Automated image analysis systems to quantify physical and behavioral attributes of biological entities

All life forms in nature have physical and behavioral attributes which help them survive and thrive in their environment. Technologies, both within the areas of hardware systems and data processing algorithms, have been developed to extract relevant information about these attributes. Understanding the complex interplay of physical and behavioral attributes is proving important towards identifying the phenotypic traits displayed by organisms. This thesis attempts to leverage the unique advantages of portable/mobile hardware systems and data processing algorithms for applications in three areas of bioengineering: skin cancer diagnostics, plant parasitic nematology, and neglected tropical disease. Chapter 1 discusses the challenges in developing image processing systems that meet the requirements of low cost, portability, high-throughput, and accuracy.
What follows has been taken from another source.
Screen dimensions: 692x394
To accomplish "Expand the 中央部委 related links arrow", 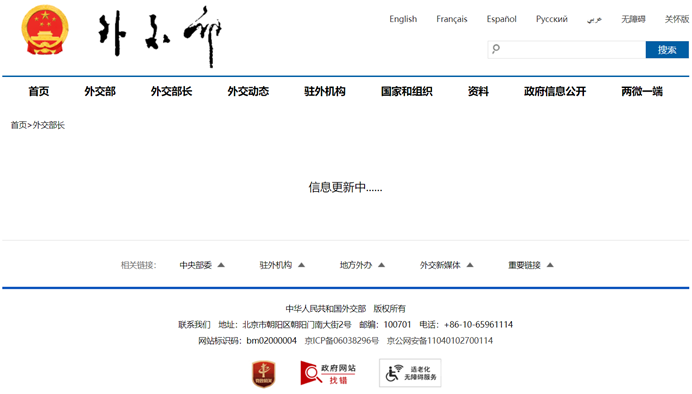I will 221,265.
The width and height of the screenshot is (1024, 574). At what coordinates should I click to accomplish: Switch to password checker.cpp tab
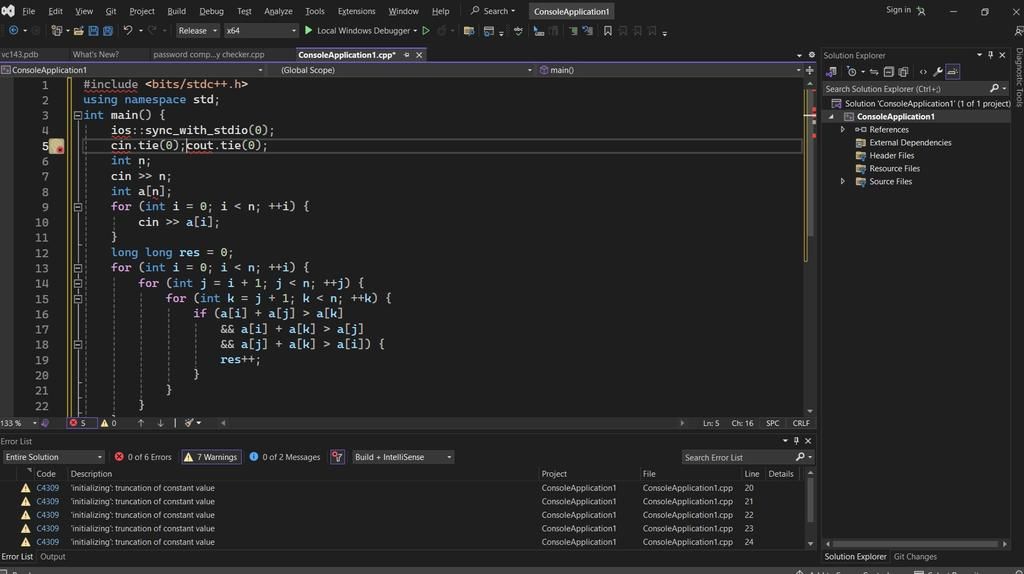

The research motivation is inspired by these challenges within the areas of bioengineering that are still elusive to the technological advancements in hardware electronics and data processing algorithms. A literature review is provided on existing image analysis systems that highlight the limitations of current methods and provide scope for improvement. Chapter 2 is related to the area of skin cancer diagnostics where a novel smartphonebased method is presented for the early detection of melanoma in the comfort of a home setting. A smartphone application is developed along with imaging accessories to capture images of skin lesions and classify them as benign or cancerous. Information is extracted about the physical attributes of a skin lesion such as asymmetry, border irregularity, number of colors, and diameter. Machine learning is employed to train the smartphone application using both dermoscopic and digital lesion images.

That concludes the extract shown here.